No comment was immediately available from Orbach, whose statement said “extremist and anti-Zionist” members of parliament had taken the coalition “in problematic directions”.
His statement said he wanted to avoid another election and he would not vote to dissolve parliament, although his departure left Bennett’s coalition two short of a majority, with 59 seats in the 120-member Knesset (parliament).
Netanyahu, now leader of the opposition and vowing a comeback although he is on trial for alleged corruption, said the government was holding “one of the longest funerals in history”.
Following weeks of bickering between the partners, the clearest sign of the coalition’s weakness came last week when a bill extending Israeli civil law rights to settlers in the occupied West Bank was defeated in parliament.

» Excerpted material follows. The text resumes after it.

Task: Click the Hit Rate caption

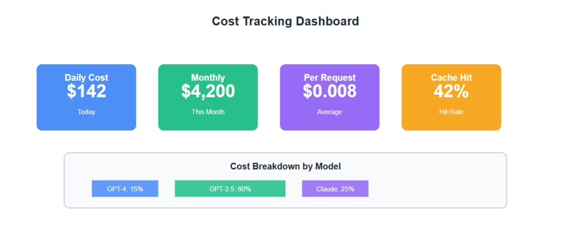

The defeat has brought closer the prospect of a fifth election in three years, although the bill is likely to be returned to the Knesset (parliament) for a second attempt before the end of the month.
The settlers law, which would normally enjoy broad support in parliament and has been repeatedly renewed over the past five decades, fell victim to the increasingly bitter climate between the government and opposition.
“You are not fighting for our country but for your own seat,” Netanyahu told Bennett, once one of his closest aides, during a debate in parliament.
Bennett, a former commando and tech millionaire who launched into national politics in 2013, said his government had boosted economic growth, cut unemployment and eliminated the deficit for the first time in 14 years.
“We are fighting for the government these days,” he told the Knesset. “We are fighting because the choice is between chaos and stability.”